Congress did not pass the bipartisan Secure Elections Act. This means in the two years since Russian interference disrupted our election systems, we have failed to improve security around the technologies that support our election processes. Legislating a fix to the problem is proving futile. It’s time to ask ourselves – as citizens, elected leaders, technologists and those interested in protecting our democracy – what else we can do to improve election security. A recent report delivered to Capitol Hill found that “election machines used in more than half of U.S. states carry a flaw disclosed more than a decade ago that makes them vulnerable to a cyberattack,” according The Wall Street Journal. Shouldn’t we view our elections through the lens not just of security, but safety? Think about it this way: we have the NTSB for travel, the FDA for food, OSHA for workplace safety. We would scarcely accept 50 percent of cars on the road to be faulty or 50 percent of food on grocery store shelves to be tainted.

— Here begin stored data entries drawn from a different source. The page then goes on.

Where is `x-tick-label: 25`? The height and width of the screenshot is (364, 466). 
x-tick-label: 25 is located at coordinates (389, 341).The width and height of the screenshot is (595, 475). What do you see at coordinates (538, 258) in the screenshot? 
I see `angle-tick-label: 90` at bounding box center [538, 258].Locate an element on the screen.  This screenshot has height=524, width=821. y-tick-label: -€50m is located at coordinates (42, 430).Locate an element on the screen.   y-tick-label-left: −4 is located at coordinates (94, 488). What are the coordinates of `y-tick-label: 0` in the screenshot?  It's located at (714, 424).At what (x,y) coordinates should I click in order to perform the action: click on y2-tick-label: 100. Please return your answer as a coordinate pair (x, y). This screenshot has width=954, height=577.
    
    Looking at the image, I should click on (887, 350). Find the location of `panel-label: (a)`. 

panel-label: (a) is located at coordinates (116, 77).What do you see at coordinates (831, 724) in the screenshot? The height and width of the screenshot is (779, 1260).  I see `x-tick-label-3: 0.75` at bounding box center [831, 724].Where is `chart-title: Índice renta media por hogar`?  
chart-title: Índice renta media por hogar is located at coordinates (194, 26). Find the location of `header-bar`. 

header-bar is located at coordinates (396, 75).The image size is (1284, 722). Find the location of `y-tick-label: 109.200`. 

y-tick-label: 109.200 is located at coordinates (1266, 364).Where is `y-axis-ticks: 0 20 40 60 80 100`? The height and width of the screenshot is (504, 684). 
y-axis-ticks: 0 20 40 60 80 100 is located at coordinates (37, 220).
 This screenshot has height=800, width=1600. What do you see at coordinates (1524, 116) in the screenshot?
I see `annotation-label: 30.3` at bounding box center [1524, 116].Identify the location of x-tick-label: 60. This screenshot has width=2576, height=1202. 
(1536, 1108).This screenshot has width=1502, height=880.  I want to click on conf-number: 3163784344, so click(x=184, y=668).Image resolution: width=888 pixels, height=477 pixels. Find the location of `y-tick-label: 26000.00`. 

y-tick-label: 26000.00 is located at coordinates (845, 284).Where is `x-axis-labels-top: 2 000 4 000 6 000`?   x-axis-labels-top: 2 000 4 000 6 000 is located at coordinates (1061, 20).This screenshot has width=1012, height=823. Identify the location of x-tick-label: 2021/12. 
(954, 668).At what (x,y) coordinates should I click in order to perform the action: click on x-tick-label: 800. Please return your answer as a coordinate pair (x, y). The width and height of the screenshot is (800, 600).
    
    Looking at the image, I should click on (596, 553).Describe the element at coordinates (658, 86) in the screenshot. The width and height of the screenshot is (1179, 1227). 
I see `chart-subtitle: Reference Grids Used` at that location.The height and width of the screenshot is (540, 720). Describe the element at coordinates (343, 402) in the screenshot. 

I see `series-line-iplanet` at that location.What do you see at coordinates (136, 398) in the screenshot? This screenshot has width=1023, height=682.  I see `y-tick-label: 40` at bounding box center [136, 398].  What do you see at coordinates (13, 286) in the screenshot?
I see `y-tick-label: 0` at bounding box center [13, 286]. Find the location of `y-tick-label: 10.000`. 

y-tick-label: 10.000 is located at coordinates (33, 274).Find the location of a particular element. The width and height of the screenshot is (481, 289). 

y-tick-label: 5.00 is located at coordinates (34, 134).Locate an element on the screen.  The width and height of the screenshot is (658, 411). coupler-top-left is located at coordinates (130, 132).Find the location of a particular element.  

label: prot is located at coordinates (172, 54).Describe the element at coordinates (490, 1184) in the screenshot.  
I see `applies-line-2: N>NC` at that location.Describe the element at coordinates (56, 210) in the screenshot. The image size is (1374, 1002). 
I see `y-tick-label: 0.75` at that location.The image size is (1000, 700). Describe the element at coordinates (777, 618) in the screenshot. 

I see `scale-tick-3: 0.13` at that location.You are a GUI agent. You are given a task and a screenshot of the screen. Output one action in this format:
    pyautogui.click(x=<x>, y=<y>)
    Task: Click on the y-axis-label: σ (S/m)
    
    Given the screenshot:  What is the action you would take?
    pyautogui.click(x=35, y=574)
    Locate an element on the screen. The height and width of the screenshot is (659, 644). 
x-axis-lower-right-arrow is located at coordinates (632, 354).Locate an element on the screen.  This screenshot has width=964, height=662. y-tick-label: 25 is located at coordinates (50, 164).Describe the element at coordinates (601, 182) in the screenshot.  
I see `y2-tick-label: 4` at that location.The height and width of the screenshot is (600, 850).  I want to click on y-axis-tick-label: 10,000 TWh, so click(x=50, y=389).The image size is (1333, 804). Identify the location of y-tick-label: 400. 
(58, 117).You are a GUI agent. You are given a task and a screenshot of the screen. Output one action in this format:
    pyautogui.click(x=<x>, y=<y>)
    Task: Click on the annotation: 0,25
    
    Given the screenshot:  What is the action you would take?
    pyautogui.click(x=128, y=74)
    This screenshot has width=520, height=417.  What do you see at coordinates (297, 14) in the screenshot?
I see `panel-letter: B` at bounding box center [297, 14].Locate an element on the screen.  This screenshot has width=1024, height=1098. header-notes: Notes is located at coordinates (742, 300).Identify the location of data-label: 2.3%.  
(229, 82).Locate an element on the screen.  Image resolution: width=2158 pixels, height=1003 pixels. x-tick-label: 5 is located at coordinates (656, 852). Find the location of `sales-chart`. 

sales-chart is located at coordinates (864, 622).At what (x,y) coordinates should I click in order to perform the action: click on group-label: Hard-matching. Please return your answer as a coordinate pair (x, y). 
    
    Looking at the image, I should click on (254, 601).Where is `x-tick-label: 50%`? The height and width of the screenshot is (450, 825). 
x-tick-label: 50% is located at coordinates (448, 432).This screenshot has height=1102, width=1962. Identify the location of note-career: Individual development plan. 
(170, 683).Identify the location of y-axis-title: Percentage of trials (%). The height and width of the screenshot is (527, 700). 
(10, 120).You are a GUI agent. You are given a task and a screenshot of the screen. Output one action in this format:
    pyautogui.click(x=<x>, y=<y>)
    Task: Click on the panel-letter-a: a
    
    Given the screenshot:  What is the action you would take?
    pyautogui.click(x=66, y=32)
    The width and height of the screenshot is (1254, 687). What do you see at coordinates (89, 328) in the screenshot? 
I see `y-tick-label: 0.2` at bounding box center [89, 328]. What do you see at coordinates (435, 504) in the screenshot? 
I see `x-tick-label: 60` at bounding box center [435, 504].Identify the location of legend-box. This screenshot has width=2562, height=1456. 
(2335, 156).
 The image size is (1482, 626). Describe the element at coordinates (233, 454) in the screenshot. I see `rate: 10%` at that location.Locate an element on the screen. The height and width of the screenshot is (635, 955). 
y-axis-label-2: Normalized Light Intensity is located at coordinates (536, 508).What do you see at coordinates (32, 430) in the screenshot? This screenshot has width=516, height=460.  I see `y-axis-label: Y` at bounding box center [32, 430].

That’s why states should open up voting systems and machines to the white hat hacker community. Much of the technology we enjoy using today, our smartphones and apps and internet-connected vehicles, is safer and more secure because it’s been probed by hackers to expose and report vulnerabilities that are then corrected. The software that powers the digital world, including election systems, can be made more secure via bug bounties that enable the hacking community to get to work.
Hackers can be exceptionally creative, constantly thinking outside the box. Security experts close to a product will have made assumptions that attackers will ignore. Bringing in outside hackers with their own attack tools will uncover new risks. This is one of the clear values of bug bounty programs. Keep in mind, this is not a replacement for sound security engineering as part of the development process, it should be in addition.